WORK TASK:
In the abstract on securinine, what kinds of diseases has securinine mainly been used clinically to treat?

Securinine Targets Cancer Cells through an Irak and JNK Dependent Pathway

Securinine is a plant-derived alkaloid from the securinega plant that has been used clinically as a therapeutic for primarily neurological related diseases. We and others have previously identified securinine as a promising therapeutic candidate for Acute Myeloid Leukemia and colon cancer. In particular, securinine was found to induce the differentiation and cell death of AML cells. In addition, securinine was observed to lead to preferential killing of p53 deficient cells, a clinically beneficial strategy as only cancer cells exhibit p53 deficiency. Despite the efficacy of securinine in cell and animal model systems, the mechanisms of action of securinine in inducing cancer cell death and differentiation remain largely unknown. Here we report significant insights into the mechanisms through which securinine leads to cancer cell death. Not only are these observations important in furthering the development of securinine as a cancer therapeutic, but also as they shed light on novel mechanisms of cancer therapeutics in general.

EXCERPTED RECORDS:
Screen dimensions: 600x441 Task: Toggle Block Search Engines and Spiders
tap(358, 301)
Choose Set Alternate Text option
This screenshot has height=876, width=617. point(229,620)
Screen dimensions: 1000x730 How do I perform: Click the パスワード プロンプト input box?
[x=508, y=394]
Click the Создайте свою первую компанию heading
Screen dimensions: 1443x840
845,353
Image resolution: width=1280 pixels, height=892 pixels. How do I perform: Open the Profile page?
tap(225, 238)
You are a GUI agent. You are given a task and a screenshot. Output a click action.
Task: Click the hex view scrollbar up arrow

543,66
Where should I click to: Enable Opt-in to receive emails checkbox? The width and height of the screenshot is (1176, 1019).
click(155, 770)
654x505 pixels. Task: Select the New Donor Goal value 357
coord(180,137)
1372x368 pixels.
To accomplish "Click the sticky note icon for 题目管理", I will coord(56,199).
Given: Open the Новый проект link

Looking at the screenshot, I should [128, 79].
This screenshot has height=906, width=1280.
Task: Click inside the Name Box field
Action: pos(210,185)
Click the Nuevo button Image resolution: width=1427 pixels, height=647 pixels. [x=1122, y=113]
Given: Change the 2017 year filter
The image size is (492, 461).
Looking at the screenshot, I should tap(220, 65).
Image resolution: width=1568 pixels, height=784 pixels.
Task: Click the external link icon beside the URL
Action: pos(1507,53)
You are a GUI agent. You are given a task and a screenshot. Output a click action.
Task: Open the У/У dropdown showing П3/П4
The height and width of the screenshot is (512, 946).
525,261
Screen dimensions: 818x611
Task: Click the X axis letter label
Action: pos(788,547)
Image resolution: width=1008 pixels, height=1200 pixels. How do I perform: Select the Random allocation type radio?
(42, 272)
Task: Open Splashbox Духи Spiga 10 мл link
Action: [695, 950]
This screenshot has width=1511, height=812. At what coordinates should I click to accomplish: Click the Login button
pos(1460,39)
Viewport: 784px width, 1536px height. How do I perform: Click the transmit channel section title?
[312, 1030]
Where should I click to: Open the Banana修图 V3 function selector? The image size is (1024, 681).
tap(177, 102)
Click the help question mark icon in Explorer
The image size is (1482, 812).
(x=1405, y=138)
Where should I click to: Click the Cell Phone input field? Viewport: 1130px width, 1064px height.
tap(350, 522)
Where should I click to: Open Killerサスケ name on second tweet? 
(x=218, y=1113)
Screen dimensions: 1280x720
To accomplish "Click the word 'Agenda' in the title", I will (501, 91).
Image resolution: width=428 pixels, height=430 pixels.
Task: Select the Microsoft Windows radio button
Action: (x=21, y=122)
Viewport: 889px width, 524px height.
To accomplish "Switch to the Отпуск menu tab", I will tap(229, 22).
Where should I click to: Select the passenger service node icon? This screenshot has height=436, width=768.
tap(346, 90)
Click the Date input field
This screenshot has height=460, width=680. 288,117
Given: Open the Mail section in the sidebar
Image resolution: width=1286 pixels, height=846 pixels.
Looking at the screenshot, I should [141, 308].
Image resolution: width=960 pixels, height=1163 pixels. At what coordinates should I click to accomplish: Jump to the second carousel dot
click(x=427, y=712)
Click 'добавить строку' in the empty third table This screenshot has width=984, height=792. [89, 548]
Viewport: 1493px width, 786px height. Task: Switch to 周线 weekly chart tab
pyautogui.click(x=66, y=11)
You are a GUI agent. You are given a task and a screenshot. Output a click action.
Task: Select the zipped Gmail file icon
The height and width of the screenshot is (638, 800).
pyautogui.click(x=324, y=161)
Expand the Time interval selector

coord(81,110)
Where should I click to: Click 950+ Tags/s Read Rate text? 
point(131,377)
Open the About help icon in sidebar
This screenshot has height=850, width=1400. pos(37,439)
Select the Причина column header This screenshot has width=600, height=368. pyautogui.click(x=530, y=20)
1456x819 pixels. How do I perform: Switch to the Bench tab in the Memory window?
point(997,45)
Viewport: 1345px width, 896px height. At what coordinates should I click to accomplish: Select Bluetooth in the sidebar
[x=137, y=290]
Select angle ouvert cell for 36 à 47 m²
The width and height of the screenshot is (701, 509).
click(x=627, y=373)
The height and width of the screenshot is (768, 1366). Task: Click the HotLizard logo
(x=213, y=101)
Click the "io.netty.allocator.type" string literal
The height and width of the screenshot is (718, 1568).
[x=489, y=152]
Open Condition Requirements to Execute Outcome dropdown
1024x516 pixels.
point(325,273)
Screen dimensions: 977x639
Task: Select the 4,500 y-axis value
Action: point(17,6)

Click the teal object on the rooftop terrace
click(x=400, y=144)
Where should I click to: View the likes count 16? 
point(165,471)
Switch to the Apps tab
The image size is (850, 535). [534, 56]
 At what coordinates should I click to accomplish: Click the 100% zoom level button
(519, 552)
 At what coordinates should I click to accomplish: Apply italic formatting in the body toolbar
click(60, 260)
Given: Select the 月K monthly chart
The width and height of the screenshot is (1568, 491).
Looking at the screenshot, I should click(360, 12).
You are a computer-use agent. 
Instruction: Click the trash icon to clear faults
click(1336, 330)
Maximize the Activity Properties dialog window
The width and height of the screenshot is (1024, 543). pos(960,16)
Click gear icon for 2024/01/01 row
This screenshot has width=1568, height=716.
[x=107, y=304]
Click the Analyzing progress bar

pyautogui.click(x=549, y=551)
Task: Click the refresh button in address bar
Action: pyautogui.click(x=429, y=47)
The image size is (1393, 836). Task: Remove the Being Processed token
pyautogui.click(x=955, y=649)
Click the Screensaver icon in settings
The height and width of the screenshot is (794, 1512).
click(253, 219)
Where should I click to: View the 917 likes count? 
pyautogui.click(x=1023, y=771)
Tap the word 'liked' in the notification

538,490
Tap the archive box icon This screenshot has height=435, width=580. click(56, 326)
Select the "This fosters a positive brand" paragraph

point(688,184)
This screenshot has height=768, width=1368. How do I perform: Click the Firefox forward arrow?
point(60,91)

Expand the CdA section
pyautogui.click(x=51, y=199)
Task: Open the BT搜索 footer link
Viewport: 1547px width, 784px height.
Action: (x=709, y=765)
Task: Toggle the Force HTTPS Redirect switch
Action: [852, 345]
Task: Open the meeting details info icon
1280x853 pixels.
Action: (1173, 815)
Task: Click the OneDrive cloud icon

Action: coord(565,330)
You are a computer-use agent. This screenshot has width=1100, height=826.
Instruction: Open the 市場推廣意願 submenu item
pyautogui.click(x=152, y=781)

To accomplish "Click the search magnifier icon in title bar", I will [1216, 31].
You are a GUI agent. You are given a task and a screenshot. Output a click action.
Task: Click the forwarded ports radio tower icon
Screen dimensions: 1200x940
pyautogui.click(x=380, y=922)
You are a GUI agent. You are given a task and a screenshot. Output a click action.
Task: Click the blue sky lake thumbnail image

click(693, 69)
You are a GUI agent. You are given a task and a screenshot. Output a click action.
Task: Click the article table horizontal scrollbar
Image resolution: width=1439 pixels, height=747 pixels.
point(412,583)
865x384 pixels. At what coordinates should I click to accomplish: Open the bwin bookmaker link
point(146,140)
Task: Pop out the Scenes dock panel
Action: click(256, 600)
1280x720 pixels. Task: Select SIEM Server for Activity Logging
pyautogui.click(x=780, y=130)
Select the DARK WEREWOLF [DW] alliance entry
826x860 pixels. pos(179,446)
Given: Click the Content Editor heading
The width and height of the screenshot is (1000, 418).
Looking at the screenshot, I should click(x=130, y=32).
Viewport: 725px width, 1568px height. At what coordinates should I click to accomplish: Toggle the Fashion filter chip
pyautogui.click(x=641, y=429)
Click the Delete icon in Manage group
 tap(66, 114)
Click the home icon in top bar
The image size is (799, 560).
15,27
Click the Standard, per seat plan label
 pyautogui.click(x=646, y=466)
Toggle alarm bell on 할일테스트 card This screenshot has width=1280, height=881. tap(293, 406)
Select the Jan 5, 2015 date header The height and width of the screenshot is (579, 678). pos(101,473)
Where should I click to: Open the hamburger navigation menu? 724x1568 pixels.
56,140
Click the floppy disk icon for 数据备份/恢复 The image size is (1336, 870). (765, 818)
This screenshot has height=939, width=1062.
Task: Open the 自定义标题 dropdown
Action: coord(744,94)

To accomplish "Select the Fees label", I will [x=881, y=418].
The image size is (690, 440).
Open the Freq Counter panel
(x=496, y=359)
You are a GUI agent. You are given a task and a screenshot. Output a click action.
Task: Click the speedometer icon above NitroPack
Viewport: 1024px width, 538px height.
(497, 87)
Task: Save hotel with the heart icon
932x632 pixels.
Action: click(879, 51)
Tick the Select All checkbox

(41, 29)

ANSWER FOR THIS EXERCISE:
Primarily neurological related diseases.